William Dandjinou (born October 1, 2001) is a Canadian short-track speed skater. At the 2026 Winter Olympics, Dandjinou won a silver medal in the gold in the mixed team relay. Dandjinou is a five-time World Champion. Dandjinou is noted for being "unusually tall for a short-tracker" measuring 6-foot-3 without skates, considerably above the 5-foot-9 height he considers ideal for the sport.

==Career==
Dandjinou was left off the Canadian team at the 2022 Winter Olympics and was listed as a reserve, although he did not compete. He would later cite this as a career low point, but a moment which allowed him to gain perspective on what he wanted from his career. Dandjinou later said of the experience that "I'm not here for the medals, although winning is nice. I'm here for the experience in the long run.”

He began the 2023-2024 season with a victory at the Canadian Championships. As part of the 2023–24 ISU Short Track Speed Skating World Cup, Dandjinou won multiple medals across various legs of the competition. At the 2024 Four Continents Short Track Speed Skating Championships in Laval, Quebec, Dandjinou won the gold medal in the 1000 metres event and was part of the bronze medal winning 5000 metres relay team.

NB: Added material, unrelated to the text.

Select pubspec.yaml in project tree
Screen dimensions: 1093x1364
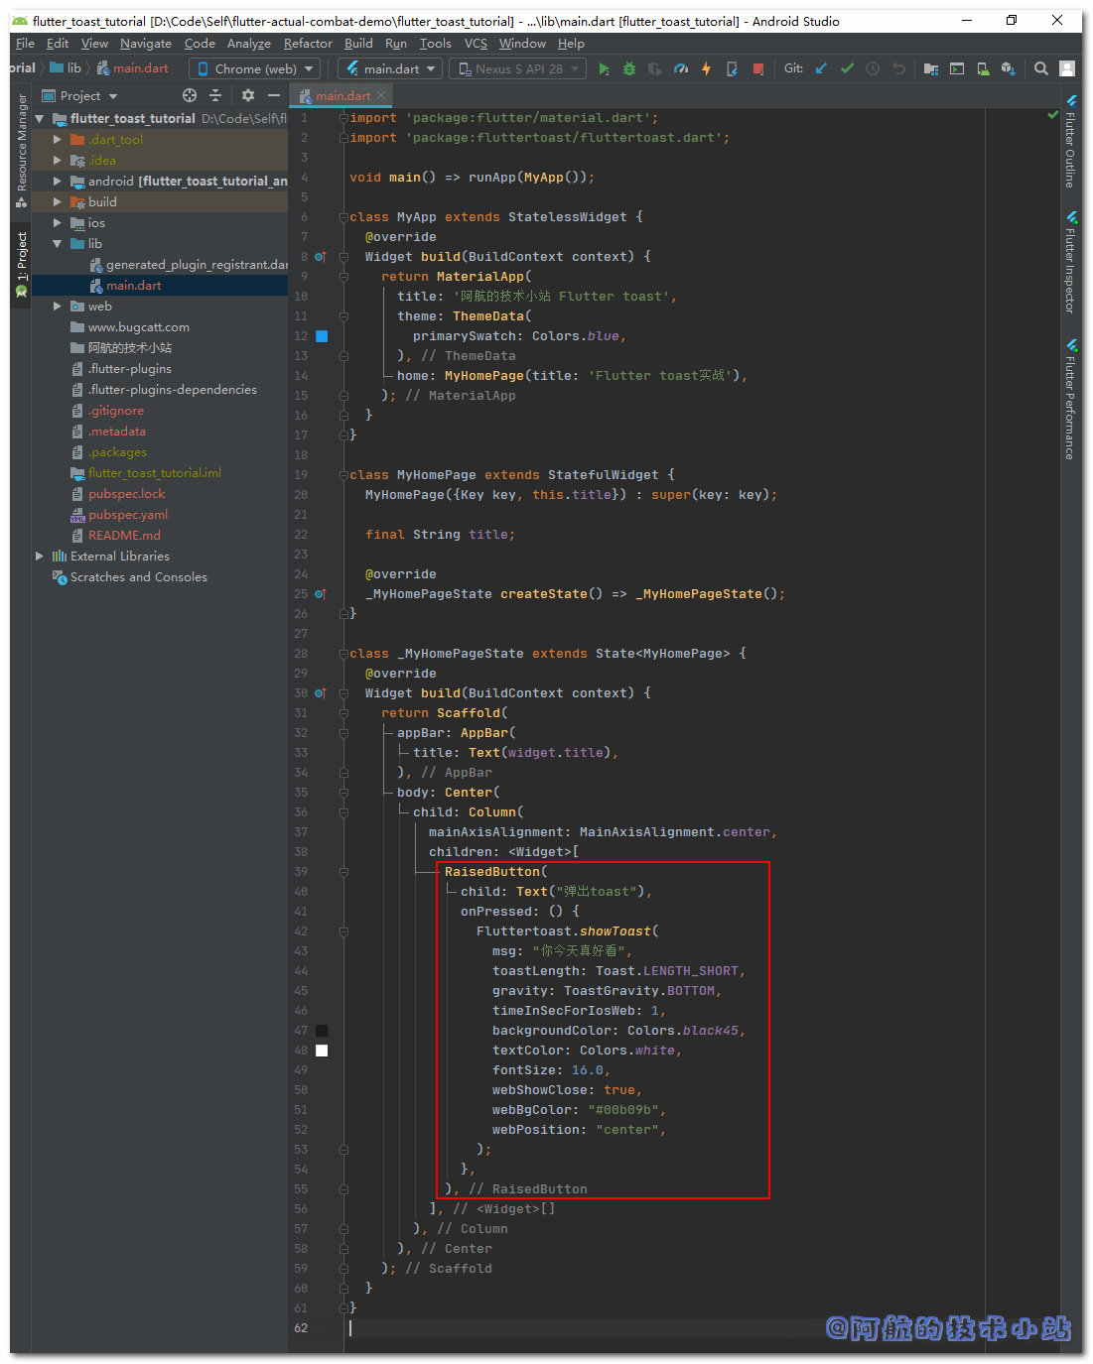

Dandjinou would cap the season with a dramatic gold medal on last day of the 2024 World Short Track Speed Skating Championships in Rotterdam, Netherlands, after earlier missing out on medals in the 500 m, 1,500 m and relay event. With two South Korean skaters in the lead with three laps to go, the two Koreans bumped into each other which opened the door for Dandjinou to get into the lead where he stuck his skate out to beat Pietro Sighel of Italy by 0.021 seconds. After the race he said that "Honestly, I didn't expect to have this result today. After the day I had yesterday — probably the worst day I could have imagined with bad results in the 500, 1,500 and relay — I'm just happy to be back. It's not the first time I have had a bad day. It's my first world championships so I had to adjust to the calibre of the races. I wanted to make sure I was locked in for this last day and do my best. No matter what the results were today, I wanted to be happy with myself, so it's just a blessing that I finished as world champion.

In the 2024–25 ISU Short Track World Tour (the replacement for the ISU Short Track Speed Skating World Cup season) Dandjinou became the first Canadian to win the Crystal Globe as the season’s overall top skater, competing in all six World Cup stops, winning eight gold medals and two silver; he took gold in the 500, 1000, and 1500-metre events, the only skater to win gold in each length. His wins led the "Ice Maples" (the team identity for the Canadian national short track speed skating team) to win the team Crystal Globe, awarded to the group of skaters who earn the most points across the six international stops.

At the 2025 World Short Track Speed Skating Championships, Dandjinou broke through with a three gold and one silver medal performance. In his signature 1,500 m event, he won gold ahead of Stijn Desmet and Liu Shaoang. He also won a gold medal in the men's and mixed relay events and won a silver medal in the 1,000 m behind teammate Steven Dubois. Following his four medal haul and three golds for Canada on the same day, Dandjinou said that "I was super happy with my level of execution today; it was probably my best 1,500m of the season. I am happy to share a world title with my teammate Steven and with the girls' relay team."

On December 17, 2025, Dandinjou was named to Canada's 2026 Olympic team. In February 2026, he won a silver medal in the mixed 2000-metre relay.

==Personal life==
Dandjinou was born in Sherbrooke, Quebec to an Ivorian father and Canadian mother. His mother, Mirabelle Kelly, is a medical biologist.